Thursday 1 September 2011

Underwear on Display

Funny enough the other night Vivien and I attended the Women's Institute meeting where the speaker was an amazing 74-year-old woman named Sadie the Bra Lady.  She started maybe 40 years ago with a dress boutique that sold bras, then realised that the need for fitting expertise was a gap (is that a pun?) she could fill.  Her energy - not to mention her figure - was inspirational.


However, this is still about the holiday that we took in June.  

Does anyone else remember quilted nylon robes?

Norma was quite surprised when I told her my Dad had been adopted.  Apparently his father's family didn't know, but his mother's did.  Anyhow, I asked Norma to help me find out more so she did the navigation to get us downtown to the Minnesota Historical Society.  The family history library wasn't open until later and so we browsed the museum and found this underwear display. 



It was entirely appropriate in my mind because I grew up knowing about the Munsingwear factory in Minneapolis.   This was part of my family history, not just about underwear or the history of Minneapolis!  I increasingly find things that are relevant to my life in museums.  I must have reached that time in life, eh?
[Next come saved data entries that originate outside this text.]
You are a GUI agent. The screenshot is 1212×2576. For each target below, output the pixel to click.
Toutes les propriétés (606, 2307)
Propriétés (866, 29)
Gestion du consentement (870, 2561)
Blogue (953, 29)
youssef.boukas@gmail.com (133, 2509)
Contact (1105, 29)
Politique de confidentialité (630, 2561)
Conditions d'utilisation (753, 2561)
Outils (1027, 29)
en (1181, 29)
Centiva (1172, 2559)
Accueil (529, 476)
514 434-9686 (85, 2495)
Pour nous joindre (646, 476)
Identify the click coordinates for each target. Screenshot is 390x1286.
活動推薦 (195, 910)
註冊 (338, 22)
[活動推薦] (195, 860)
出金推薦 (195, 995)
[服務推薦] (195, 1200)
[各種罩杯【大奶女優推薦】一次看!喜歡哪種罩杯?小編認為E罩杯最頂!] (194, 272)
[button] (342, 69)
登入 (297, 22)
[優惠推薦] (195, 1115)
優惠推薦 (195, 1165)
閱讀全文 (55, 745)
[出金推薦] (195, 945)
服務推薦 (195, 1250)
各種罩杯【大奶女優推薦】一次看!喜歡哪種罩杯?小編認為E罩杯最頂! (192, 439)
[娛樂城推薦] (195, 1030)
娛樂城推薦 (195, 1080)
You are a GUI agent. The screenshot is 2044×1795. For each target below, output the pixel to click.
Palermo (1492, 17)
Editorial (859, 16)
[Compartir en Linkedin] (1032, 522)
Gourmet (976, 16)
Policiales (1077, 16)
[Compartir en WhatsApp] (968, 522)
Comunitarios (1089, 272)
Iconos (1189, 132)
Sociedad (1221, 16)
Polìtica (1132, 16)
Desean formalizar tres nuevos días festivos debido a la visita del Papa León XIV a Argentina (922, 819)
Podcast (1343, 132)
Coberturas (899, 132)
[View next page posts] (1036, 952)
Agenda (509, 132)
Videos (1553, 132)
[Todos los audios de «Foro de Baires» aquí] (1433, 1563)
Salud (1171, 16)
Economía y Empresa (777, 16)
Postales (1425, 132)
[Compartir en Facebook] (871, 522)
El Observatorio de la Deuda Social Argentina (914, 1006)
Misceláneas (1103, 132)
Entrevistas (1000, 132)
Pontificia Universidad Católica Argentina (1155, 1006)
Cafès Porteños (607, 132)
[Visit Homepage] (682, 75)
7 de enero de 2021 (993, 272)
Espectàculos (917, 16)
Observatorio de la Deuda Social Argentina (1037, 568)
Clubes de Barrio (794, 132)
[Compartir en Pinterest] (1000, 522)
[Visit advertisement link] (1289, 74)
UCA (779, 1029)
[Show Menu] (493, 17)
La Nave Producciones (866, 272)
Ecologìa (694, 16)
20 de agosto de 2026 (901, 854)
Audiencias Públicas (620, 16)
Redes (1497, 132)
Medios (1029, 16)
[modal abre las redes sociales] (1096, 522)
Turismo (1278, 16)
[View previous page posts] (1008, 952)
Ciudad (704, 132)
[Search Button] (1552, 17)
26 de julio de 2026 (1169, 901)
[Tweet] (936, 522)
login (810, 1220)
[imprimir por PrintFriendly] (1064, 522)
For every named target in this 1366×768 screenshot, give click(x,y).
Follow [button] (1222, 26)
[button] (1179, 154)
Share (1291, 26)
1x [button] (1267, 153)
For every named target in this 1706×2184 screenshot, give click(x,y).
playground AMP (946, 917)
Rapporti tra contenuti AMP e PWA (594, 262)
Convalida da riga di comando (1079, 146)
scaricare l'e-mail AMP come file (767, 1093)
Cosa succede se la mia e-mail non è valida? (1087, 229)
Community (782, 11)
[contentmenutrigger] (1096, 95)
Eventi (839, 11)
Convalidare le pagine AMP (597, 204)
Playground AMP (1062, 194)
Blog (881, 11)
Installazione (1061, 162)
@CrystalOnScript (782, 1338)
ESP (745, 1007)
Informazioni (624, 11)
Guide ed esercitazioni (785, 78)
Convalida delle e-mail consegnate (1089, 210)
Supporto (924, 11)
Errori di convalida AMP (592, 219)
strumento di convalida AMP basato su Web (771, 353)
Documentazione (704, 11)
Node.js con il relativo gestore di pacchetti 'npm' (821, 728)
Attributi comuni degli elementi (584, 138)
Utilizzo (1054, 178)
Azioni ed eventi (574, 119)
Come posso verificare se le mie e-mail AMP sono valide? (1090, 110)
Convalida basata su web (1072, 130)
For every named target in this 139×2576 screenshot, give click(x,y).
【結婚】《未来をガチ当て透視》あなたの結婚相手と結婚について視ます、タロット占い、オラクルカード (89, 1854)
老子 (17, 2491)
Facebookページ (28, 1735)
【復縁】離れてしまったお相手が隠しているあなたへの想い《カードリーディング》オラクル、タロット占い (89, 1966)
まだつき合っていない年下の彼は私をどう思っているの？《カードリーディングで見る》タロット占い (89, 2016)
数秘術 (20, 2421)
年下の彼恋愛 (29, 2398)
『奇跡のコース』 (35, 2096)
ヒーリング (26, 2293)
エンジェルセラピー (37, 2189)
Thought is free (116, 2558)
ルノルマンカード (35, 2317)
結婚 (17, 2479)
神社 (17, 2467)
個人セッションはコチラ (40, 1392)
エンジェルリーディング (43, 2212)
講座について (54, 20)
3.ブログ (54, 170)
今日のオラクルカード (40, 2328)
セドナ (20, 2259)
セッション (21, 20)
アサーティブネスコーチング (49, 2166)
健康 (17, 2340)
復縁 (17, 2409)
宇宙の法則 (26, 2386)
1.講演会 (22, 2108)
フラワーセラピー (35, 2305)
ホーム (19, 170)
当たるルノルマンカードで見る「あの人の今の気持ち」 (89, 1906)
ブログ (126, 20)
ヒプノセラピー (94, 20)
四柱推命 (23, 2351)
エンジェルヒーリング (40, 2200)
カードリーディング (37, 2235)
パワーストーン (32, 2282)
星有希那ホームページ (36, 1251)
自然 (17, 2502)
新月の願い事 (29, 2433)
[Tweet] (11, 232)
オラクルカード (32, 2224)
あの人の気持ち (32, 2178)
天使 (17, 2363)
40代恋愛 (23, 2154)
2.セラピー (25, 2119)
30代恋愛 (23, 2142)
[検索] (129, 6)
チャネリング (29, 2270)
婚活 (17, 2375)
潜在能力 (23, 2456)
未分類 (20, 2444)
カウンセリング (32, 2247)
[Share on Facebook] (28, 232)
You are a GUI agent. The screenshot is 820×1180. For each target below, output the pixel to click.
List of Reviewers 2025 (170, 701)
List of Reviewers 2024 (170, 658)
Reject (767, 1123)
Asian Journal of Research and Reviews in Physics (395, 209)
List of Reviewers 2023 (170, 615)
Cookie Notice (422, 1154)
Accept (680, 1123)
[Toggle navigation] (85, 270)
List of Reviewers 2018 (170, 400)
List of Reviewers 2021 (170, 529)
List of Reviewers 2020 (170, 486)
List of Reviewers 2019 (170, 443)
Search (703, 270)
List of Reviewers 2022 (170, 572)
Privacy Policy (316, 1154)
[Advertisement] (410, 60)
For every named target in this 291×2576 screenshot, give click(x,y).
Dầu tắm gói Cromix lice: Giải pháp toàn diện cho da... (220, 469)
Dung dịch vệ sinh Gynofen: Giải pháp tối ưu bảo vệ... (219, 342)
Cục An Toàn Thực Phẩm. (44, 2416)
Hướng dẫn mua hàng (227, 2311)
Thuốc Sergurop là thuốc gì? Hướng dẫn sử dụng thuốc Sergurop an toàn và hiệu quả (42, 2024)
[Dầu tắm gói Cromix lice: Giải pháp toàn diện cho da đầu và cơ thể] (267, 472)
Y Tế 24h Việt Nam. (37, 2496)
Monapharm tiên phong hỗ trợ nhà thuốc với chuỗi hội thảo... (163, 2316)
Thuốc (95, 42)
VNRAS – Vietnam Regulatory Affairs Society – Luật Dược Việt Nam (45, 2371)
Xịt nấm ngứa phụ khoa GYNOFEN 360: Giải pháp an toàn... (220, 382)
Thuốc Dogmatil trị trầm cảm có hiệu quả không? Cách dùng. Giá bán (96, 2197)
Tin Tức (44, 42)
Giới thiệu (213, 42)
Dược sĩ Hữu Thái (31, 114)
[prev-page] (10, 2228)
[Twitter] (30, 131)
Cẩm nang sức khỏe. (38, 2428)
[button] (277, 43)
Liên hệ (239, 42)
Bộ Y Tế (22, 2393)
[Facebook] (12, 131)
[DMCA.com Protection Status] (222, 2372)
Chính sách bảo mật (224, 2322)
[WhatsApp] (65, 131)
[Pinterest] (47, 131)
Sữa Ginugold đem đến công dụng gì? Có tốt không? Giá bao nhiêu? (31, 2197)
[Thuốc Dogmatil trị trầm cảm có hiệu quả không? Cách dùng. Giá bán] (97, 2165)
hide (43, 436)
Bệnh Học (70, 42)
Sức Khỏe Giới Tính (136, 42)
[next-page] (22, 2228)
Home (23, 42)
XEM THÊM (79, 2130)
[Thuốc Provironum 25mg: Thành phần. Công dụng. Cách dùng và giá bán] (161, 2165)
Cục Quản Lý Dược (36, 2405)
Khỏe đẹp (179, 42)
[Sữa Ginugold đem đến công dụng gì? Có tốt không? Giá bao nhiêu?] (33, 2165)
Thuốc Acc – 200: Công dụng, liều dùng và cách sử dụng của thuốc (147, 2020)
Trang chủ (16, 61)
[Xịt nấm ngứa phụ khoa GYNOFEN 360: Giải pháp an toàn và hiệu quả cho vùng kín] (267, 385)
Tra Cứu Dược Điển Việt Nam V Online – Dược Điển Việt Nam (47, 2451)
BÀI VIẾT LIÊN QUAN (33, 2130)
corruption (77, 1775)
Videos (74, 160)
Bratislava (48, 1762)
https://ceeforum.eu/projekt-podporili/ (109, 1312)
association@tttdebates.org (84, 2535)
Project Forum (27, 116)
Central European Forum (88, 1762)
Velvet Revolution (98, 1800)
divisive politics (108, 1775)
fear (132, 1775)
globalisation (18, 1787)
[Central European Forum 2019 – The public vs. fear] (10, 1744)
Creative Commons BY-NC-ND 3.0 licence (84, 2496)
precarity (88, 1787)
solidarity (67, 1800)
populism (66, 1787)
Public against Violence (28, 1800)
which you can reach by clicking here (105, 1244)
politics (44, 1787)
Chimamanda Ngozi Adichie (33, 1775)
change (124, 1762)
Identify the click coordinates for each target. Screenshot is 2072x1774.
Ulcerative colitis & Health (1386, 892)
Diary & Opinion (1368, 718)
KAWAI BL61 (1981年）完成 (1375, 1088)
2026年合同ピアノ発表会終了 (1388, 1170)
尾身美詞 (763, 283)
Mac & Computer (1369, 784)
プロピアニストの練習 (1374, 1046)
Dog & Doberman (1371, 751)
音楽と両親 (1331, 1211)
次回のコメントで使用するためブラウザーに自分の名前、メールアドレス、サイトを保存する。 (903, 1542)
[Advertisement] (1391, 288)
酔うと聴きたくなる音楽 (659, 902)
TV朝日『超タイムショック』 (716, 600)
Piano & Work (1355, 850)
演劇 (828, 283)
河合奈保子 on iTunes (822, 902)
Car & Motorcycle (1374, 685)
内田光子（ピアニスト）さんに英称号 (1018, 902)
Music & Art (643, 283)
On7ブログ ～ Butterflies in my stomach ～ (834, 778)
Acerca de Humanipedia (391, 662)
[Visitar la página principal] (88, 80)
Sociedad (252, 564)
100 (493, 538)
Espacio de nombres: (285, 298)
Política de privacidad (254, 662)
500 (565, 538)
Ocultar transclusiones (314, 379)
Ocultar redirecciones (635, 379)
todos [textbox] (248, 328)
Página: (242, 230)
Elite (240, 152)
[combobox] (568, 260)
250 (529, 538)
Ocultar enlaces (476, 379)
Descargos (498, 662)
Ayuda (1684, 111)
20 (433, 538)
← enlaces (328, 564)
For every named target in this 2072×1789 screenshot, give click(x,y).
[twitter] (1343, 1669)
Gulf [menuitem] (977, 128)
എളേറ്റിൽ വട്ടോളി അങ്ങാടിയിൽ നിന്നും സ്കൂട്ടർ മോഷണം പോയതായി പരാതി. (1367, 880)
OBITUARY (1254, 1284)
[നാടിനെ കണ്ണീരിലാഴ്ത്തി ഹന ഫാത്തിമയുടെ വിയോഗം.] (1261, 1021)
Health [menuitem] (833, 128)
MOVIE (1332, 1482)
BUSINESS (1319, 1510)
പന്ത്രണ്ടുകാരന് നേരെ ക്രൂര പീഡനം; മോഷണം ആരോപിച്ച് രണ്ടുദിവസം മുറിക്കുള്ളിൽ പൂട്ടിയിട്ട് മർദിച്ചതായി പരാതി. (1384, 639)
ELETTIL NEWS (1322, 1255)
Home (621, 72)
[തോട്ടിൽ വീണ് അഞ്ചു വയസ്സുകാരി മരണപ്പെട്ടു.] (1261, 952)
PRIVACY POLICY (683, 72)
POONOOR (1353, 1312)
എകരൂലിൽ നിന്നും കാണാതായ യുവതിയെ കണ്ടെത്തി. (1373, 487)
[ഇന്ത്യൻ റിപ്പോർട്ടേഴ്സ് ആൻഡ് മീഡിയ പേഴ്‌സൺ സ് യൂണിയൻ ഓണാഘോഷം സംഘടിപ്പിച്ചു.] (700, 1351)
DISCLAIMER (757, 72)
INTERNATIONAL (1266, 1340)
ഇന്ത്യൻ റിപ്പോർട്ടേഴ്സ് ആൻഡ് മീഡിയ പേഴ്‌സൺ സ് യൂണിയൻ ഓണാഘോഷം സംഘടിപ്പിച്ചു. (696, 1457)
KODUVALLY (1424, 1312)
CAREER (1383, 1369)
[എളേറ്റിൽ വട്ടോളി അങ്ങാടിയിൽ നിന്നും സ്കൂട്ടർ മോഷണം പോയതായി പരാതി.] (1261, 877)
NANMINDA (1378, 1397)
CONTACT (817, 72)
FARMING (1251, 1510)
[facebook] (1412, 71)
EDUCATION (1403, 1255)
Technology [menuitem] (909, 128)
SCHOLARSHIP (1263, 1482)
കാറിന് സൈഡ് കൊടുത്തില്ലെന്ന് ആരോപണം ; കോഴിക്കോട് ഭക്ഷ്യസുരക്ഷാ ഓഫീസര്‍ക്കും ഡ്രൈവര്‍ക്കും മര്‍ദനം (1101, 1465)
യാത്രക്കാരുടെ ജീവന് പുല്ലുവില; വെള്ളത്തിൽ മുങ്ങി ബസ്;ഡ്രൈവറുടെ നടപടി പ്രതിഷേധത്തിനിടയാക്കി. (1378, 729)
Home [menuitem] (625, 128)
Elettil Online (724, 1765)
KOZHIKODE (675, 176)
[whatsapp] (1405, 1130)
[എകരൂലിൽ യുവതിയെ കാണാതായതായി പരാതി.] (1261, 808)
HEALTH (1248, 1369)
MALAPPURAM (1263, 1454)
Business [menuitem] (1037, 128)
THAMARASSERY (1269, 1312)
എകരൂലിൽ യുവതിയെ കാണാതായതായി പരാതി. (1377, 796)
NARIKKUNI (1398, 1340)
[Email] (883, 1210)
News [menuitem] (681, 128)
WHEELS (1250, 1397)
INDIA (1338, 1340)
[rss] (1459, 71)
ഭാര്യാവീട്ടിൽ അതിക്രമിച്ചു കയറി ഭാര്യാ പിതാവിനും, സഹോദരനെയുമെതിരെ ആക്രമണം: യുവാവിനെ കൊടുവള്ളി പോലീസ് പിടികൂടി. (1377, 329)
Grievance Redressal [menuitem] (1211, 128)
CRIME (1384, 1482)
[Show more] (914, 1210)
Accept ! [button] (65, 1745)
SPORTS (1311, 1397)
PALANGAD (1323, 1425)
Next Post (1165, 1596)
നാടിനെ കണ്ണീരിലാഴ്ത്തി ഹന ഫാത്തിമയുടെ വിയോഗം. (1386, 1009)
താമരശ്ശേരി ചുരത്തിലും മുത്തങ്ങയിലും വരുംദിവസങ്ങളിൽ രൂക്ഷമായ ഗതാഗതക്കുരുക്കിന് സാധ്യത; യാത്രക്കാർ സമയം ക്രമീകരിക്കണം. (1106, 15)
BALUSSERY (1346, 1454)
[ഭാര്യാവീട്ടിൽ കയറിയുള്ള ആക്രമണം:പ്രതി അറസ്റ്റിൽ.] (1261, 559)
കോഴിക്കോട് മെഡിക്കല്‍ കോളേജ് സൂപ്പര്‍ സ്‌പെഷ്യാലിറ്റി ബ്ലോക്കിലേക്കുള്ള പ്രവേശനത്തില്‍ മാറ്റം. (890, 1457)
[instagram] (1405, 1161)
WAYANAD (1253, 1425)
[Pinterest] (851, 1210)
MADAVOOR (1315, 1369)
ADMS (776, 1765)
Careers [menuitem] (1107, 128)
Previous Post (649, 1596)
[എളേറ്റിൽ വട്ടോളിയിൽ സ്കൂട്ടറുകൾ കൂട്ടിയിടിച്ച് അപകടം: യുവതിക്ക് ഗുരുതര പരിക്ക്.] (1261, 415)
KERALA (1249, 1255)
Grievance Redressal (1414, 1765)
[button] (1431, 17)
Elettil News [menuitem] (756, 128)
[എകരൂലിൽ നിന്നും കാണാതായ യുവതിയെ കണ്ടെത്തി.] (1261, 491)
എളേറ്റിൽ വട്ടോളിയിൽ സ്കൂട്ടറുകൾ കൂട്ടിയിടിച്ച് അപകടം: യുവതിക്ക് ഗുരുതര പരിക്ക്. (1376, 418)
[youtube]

Notice how this 1920s silk Step-in skims the body, contrasting with the figure-hugging Foundette from the 1930s.  During the Roaring Twenties, short, straight cut dresses allowed young women to do without the boned corsets their Victorian-era mothers had worn.  By the 1930s, however, clingy bias-cut dresses revealed more curves and required more control.





When Grandma and Grandpa would go up north to visit family, she always brought back a brown paper grocery bag or two full of nylon strips, usually in black and white, but one year in a bright orange. I've told you all about this before - probably several times. I'd forgotten the name of the factory, though, until now. 




The "New Look" introduced by Christian Dior in the 1940s emphasized a cinched waist and an hourglass figure.  As a result, corsets made a comeback... After glamourous Lana Turner wore a form-fiting corset in 1952's The Merry Widow, the nickname stuck. Legend has it that Turner found her version (not made by Vassarette) uncomfortable. "I am telling you," she is said to have proclaimed, "the merry widow was designed by a man. A woman would never do that to another woman."


 Anyhow we wandered around looking at old underwear to pass the time. 



I love the old fashioned adverts and of course most of this is from that 'inter-war period'.



Munsingwear made undergarments for everyone, not just women.  We saw plenty of these numbers on display at the State School.




It was this circular knitting machine that revolutionised the Munsingwear factory. The machines were made in the US between 1920 and 1939 and were part of what was called a 'vertical factory', meaning they did every step from raw material to finished product. This is in contrast to the way mills worked in Britain, where each had its special part of the entire process.  How do I know this?  From watching history programmes on the BBC...

Reminds me of an outsized overlock machine (serger).
Bill often remarks on the wide infinite variety of things I can get interested in...  I'm not always sure he means it as a compliment!

2 comments:

Rick Stone said...

Wait, I was just in Minneapolis and missed this? Aw shucks!

OKinUK said...

I've heard of Sadie and I want to benefit from her expertise, she's so close!